▸ Короткое задание A
Ответьте на вопросы по избранному отрывку:
(i) Чем были полны шестидесятники?
(ii) Какие годы жизни Михаила Афанасьевича Булгакова указаны?
(iii) Во что превращается вознесённый над миром крест, похожий на меч, в финале романа «Белая гвардия»?
◇ ◇ ◇ ◇ ◇
Вера в горниле Сомнений. Православие и русская литература в XVII-XX вв. - Михаил Дунаев
Шрифт:
Интервал:
Закладка:
Шестидесятники были полны романтикой революции, но их субъективно благородные стремления трагически перекрывались объективной жестокостью жизни: им не на что было опереться, ибо опора на романтизацию погрома и гражданской бойни была миражной.
9
Конечно, не могла литература прямо не затронуть и христианских проблем. О воинствующем безбожии, коснувшись его кратко чуть ранее, мы более вспоминать не станем. Важнее для нас теперь, как осмыслялись религиозные идеи у писателей, искренне желавших разобраться в бытийственных вопросах.
Михаил Афанасьевич Булгаков
Центральное место среди них, несомненно, занимает Михаил Афанасьевич Булгаков (1891–1940).
Своё творчество он начал как приверженец общечеловеческих нравственных ценностей, опирающихся на истины Христовы. Символичен в этом смысле финал романа "Белая гвардия" (1923–1924): звёздный покров ночи воспринимается как церковная завеса, за которой совершается небесное богослужение. Вознесённый над миром крест, похожий на меч, превращается в знак грядущей и грозной Божией кары.
◇ ◇ ◇ ◇ ◇
▸ Короткое задание B
Преобразуйте строки листинга в таблицу Markdown со столбцами «№» и «Строка». Начните со строки, где есть «Task: Select the Week promotion period», остановитесь после строки, где есть «point(68,369)», и пропустите пустые строки.

▸ Выдержка из данных
◇ ◇ ◇ ◇ ◇
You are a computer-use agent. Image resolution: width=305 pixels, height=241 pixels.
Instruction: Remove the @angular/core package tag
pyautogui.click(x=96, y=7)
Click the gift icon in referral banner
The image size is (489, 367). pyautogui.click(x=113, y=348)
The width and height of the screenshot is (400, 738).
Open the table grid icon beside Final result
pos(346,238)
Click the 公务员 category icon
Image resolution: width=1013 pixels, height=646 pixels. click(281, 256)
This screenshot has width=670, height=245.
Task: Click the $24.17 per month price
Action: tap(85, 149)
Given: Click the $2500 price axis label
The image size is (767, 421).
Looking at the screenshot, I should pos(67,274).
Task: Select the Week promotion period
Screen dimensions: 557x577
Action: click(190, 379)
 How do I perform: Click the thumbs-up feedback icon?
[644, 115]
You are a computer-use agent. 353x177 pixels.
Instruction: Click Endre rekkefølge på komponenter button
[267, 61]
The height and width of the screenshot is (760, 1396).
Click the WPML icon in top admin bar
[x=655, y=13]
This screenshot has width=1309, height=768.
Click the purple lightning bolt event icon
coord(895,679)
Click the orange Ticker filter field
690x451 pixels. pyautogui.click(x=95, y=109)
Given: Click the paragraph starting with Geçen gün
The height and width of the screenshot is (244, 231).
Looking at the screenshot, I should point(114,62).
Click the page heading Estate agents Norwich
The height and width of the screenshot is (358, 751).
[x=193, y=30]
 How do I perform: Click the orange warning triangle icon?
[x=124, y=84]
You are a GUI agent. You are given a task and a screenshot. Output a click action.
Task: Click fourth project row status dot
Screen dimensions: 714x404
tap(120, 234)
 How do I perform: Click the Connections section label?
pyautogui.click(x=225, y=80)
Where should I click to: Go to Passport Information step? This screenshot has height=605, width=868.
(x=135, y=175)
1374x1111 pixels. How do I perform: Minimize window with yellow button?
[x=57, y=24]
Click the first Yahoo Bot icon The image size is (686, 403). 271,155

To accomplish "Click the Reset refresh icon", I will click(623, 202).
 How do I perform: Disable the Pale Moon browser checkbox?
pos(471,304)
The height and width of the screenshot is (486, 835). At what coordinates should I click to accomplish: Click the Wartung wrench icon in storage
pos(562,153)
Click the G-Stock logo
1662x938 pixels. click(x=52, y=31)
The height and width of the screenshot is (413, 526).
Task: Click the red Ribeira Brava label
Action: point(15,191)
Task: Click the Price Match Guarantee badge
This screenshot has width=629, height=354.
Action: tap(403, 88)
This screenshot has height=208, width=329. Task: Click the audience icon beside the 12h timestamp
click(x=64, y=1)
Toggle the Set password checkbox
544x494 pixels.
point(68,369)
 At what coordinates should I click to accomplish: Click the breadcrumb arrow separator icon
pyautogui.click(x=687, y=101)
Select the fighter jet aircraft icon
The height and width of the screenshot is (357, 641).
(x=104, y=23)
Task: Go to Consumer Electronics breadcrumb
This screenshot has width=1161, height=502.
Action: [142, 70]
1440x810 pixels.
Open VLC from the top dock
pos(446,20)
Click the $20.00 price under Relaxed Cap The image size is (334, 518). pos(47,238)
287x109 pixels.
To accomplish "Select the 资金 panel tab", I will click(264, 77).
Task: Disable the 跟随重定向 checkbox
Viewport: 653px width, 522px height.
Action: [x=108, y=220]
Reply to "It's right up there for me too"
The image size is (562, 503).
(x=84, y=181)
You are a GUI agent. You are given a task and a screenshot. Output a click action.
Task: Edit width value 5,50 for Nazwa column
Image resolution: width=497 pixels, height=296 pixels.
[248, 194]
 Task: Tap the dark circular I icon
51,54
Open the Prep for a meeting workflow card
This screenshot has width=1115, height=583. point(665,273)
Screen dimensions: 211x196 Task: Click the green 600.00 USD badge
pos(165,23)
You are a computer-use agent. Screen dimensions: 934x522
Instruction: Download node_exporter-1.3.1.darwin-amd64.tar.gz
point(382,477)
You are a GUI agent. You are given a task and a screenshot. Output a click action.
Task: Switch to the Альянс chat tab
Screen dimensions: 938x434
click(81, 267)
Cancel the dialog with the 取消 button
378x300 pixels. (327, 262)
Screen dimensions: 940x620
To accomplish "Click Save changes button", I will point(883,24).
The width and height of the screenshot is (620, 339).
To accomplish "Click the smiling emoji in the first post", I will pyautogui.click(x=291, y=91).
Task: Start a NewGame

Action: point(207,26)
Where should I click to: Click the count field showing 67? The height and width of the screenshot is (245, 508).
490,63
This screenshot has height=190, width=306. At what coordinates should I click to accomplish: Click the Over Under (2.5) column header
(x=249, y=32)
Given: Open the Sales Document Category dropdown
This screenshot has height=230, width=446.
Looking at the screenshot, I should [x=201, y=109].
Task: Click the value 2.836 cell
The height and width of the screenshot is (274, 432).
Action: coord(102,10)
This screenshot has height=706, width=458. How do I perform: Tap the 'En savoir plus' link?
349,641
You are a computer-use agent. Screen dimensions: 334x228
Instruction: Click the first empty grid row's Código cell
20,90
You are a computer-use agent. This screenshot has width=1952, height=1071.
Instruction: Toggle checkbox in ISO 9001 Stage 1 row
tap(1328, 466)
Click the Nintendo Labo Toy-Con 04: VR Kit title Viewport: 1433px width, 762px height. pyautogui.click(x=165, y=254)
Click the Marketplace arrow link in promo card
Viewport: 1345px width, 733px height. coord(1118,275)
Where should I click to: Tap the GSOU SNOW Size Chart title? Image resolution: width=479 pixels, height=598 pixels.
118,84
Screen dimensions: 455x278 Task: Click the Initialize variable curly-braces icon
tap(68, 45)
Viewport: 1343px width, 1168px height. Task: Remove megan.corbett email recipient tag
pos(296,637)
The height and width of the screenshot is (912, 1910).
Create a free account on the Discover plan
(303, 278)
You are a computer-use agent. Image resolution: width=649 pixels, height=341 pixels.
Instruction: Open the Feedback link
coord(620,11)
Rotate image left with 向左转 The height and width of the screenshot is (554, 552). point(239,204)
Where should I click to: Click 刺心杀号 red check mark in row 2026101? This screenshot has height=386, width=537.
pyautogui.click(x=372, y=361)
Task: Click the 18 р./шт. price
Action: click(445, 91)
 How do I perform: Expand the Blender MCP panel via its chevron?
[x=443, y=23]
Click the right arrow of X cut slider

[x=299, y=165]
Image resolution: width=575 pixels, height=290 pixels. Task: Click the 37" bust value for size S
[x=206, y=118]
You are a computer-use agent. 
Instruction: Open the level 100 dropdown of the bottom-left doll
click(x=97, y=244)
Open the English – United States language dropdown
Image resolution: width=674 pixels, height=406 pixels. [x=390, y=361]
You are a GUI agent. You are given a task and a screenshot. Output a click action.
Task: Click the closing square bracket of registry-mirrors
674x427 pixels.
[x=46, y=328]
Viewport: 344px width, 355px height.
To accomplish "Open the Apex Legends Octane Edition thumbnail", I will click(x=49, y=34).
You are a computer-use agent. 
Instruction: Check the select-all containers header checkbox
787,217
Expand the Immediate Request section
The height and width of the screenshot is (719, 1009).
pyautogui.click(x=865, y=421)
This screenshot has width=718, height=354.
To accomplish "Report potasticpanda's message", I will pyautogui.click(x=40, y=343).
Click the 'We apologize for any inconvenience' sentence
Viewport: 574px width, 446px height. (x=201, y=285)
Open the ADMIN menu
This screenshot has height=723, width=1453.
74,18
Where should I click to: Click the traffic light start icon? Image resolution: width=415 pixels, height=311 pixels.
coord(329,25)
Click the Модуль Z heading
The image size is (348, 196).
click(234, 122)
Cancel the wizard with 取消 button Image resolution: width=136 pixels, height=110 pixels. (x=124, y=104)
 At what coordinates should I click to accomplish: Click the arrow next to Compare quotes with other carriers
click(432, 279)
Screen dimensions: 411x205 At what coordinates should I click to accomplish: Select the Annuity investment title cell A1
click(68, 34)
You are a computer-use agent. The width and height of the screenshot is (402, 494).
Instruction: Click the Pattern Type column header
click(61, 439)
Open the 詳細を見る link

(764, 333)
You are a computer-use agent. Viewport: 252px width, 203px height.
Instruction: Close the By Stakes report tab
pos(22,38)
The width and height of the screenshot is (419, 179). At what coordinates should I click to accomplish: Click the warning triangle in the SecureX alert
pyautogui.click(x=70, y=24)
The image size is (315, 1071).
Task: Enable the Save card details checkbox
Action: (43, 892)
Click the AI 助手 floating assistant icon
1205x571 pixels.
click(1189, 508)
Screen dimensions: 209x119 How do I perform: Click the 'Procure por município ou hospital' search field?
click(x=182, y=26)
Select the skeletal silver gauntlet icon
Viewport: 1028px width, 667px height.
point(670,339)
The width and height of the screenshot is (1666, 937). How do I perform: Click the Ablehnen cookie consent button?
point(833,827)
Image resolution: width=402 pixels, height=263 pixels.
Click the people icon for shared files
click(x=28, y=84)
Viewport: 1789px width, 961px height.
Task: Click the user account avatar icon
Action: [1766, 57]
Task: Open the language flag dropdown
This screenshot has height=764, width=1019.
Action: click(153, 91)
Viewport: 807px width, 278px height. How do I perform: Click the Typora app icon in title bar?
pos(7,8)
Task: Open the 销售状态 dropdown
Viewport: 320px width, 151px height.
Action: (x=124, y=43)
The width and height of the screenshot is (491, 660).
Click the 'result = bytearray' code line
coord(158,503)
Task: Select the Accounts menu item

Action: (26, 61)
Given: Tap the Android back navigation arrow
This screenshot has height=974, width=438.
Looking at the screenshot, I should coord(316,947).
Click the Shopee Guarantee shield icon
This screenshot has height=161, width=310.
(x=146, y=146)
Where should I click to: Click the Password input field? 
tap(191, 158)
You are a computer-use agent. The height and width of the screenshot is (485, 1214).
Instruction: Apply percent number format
◇ ◇ ◇ ◇ ◇
▸ Результат A
(i) Романтикой революции.
(ii) 1891–1940.
(iii) В знак грядущей и грозной Божией кары.

▸ Результат B
| № | Строка |
|---|---|
| 1 | Task: Select the Week promotion period |
| 2 | Screen dimensions: 557x577 |
| 3 | Action: click(190, 379) |
| 4 |  How do I perform: Click the thumbs-up feedback icon? |
| 5 | [644, 115] |
| 6 | You are a computer-use agent. 353x177 pixels. |
| 7 | Instruction: Click Endre rekkefølge på komponenter button |
| 8 | [267, 61] |
| 9 | The height and width of the screenshot is (760, 1396). |
| 10 | Click the WPML icon in top admin bar |
| 11 | [x=655, y=13] |
| 12 | This screenshot has width=1309, height=768. |
| 13 | Click the purple lightning bolt event icon |
| 14 | coord(895,679) |
| 15 | Click the orange Ticker filter field |
| 16 | 690x451 pixels. pyautogui.click(x=95, y=109) |
| 17 | Given: Click the paragraph starting with Geçen gün |
| 18 | The height and width of the screenshot is (244, 231). |
| 19 | Looking at the screenshot, I should point(114,62). |
| 20 | Click the page heading Estate agents Norwich |
| 21 | The height and width of the screenshot is (358, 751). |
| 22 | [x=193, y=30] |
| 23 |  How do I perform: Click the orange warning triangle icon? |
| 24 | [x=124, y=84] |
| 25 | You are a GUI agent. You are given a task and a screenshot. Output a click action. |
| 26 | Task: Click fourth project row status dot |
| 27 | Screen dimensions: 714x404 |
| 28 | tap(120, 234) |
| 29 |  How do I perform: Click the Connections section label? |
| 30 | pyautogui.click(x=225, y=80) |
| 31 | Where should I click to: Go to Passport Information step? This screenshot has height=605, width=868. |
| 32 | (x=135, y=175) |
| 33 | 1374x1111 pixels. How do I perform: Minimize window with yellow button? |
| 34 | [x=57, y=24] |
| 35 | Click the first Yahoo Bot icon The image size is (686, 403). 271,155 |
| 36 | To accomplish "Click the Reset refresh icon", I will click(623, 202). |
| 37 |  How do I perform: Disable the Pale Moon browser checkbox? |
| 38 | pos(471,304) |
| 39 | The height and width of the screenshot is (486, 835). At what coordinates should I click to accomplish: Click the Wartung wrench icon in storage |
| 40 | pos(562,153) |
| 41 | Click the G-Stock logo |
| 42 | 1662x938 pixels. click(x=52, y=31) |
| 43 | The height and width of the screenshot is (413, 526). |
| 44 | Task: Click the red Ribeira Brava label |
| 45 | Action: point(15,191) |
| 46 | Task: Click the Price Match Guarantee badge |
| 47 | This screenshot has width=629, height=354. |
| 48 | Action: tap(403, 88) |
| 49 | This screenshot has height=208, width=329. Task: Click the audience icon beside the 12h timestamp |
| 50 | click(x=64, y=1) |
| 51 | Toggle the Set password checkbox |
| 52 | 544x494 pixels. |
| 53 | point(68,369) |